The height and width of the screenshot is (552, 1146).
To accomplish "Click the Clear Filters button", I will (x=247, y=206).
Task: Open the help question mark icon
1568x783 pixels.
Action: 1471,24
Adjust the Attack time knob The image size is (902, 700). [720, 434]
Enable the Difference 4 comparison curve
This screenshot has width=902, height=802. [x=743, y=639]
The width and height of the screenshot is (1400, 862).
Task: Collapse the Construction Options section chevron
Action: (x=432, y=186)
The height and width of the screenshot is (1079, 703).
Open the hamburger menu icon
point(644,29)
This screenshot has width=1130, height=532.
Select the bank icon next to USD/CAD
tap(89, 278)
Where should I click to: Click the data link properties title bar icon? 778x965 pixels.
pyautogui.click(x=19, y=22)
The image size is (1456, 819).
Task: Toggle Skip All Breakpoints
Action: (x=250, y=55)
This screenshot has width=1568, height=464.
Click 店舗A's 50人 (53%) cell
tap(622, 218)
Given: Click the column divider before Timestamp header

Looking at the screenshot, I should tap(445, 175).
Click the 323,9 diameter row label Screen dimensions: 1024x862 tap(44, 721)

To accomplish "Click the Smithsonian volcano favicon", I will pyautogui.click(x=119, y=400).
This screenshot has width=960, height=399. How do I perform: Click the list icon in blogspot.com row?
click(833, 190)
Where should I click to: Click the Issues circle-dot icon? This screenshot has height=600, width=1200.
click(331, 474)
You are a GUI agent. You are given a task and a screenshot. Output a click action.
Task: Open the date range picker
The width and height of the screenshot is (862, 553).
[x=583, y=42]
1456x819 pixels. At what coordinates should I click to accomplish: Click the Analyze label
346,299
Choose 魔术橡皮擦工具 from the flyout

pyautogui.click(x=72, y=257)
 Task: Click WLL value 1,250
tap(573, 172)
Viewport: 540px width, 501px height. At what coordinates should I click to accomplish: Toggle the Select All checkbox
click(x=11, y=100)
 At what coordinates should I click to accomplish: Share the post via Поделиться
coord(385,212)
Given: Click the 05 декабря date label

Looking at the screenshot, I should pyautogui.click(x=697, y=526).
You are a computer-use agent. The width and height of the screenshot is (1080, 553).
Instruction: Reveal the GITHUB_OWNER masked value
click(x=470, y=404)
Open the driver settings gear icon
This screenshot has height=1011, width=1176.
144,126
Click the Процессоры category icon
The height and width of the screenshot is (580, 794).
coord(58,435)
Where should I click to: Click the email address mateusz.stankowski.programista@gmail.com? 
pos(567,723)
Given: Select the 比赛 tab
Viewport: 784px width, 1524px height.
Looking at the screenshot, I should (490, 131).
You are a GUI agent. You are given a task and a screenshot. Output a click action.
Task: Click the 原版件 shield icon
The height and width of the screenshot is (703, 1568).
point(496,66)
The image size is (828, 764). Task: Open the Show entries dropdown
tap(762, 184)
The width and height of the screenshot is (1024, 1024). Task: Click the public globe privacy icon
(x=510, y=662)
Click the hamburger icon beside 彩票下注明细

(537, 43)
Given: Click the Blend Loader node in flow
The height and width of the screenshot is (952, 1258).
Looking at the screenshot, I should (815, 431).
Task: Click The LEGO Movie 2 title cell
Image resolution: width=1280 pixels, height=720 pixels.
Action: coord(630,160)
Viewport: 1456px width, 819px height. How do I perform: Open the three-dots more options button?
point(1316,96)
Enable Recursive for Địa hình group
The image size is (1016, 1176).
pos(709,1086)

____________________

:: Task instructions ::
Your answer should hold the line with "Task: Click The LEGO Movie 2 title cell" and each line after it to the end of the data, retyped exactly. Include no other lines.

:: Result below ::
Task: Click The LEGO Movie 2 title cell
Image resolution: width=1280 pixels, height=720 pixels.
Action: coord(630,160)
Viewport: 1456px width, 819px height. How do I perform: Open the three-dots more options button?
point(1316,96)
Enable Recursive for Địa hình group
The image size is (1016, 1176).
pos(709,1086)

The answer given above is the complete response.